* Aim of the exercise *
Could you repeat every record below exactly, leaving out the pictures?
Data for this exercise below:
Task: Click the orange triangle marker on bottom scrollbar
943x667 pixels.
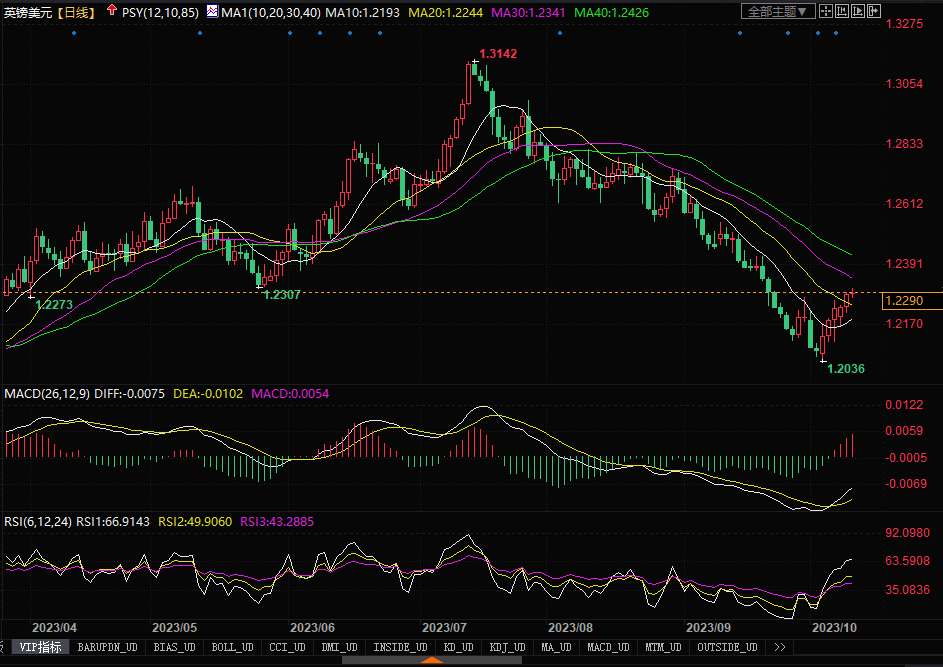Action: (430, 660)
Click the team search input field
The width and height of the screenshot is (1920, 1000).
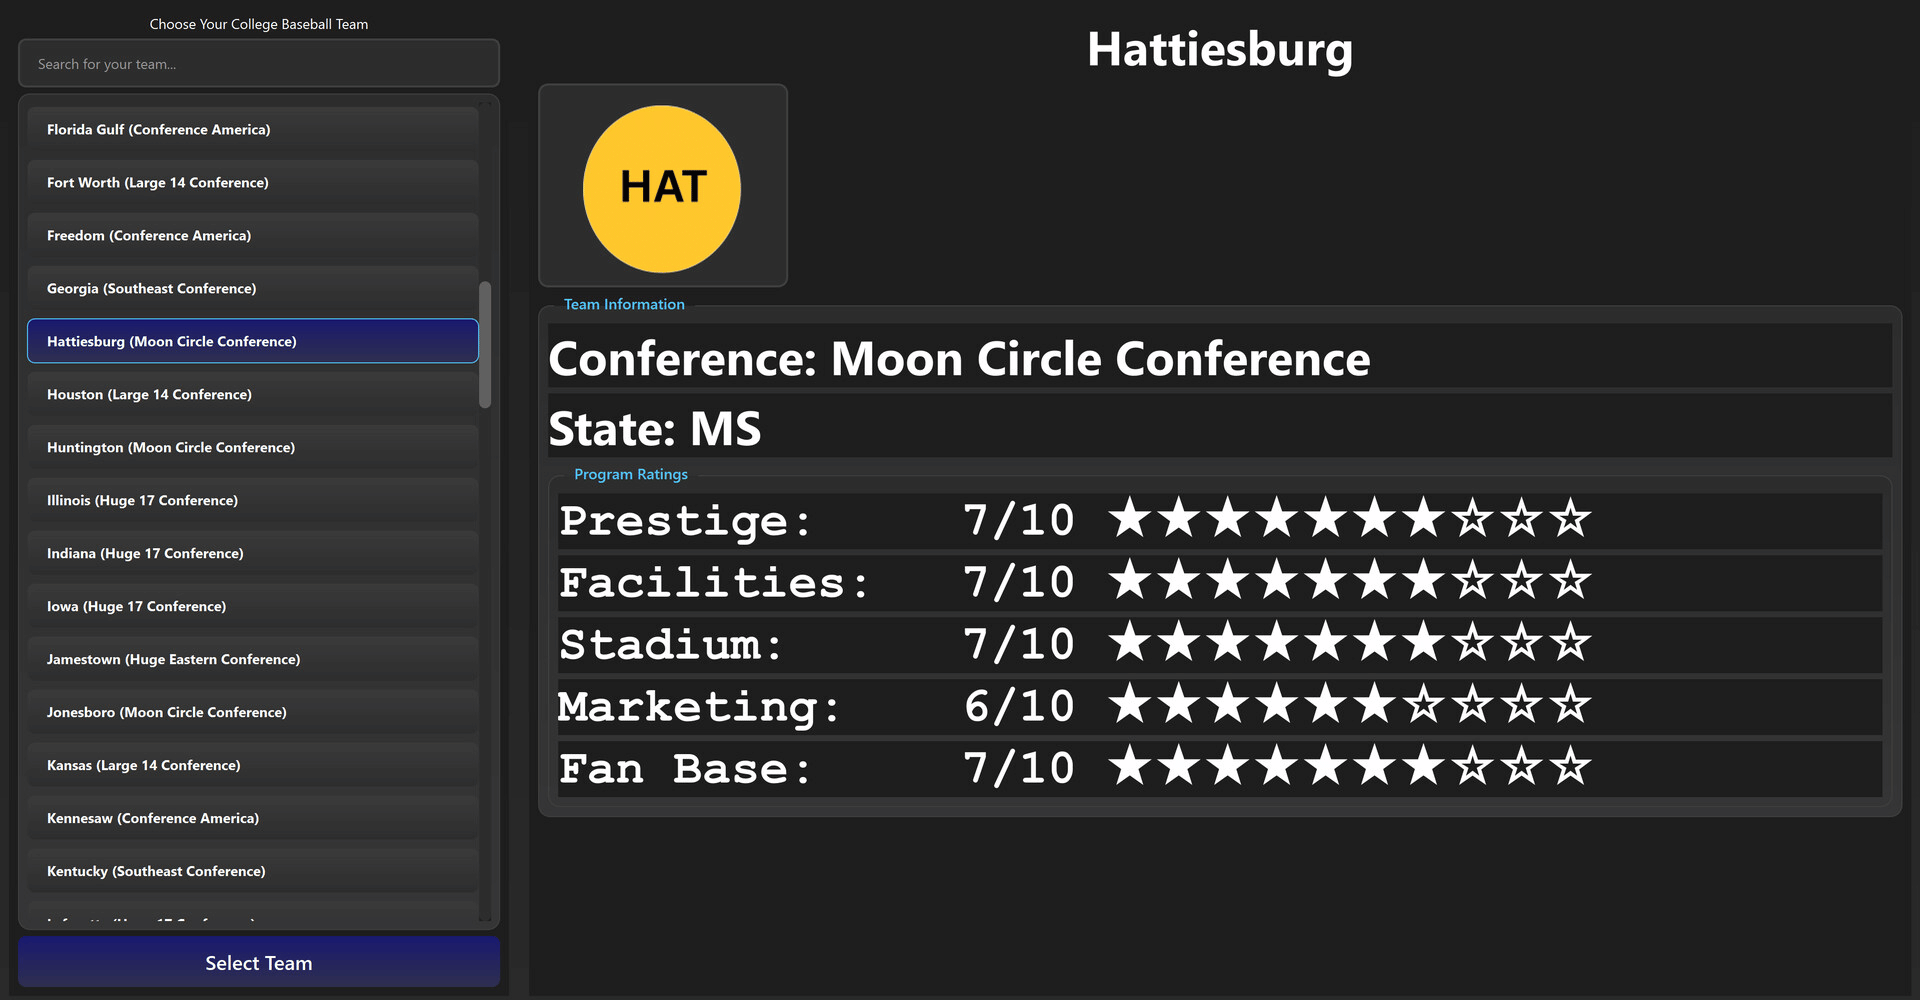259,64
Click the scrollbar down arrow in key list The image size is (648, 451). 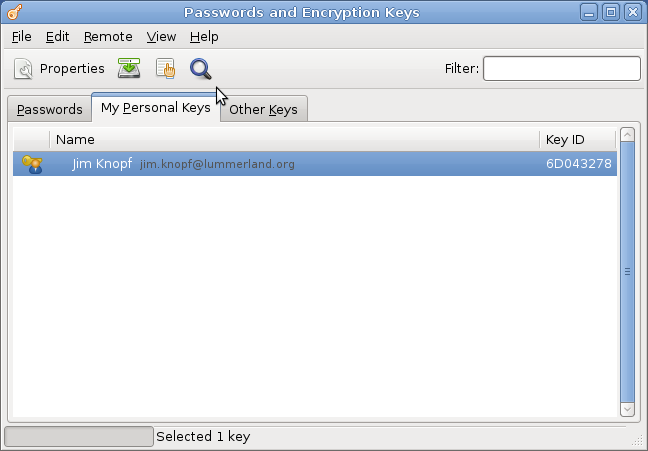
End of Data for this exercise.
* Your response *
Task: Click the orange triangle marker on bottom scrollbar
943x667 pixels.
Action: (430, 660)
Click the team search input field
The width and height of the screenshot is (1920, 1000).
259,64
Click the scrollbar down arrow in key list The image size is (648, 451). 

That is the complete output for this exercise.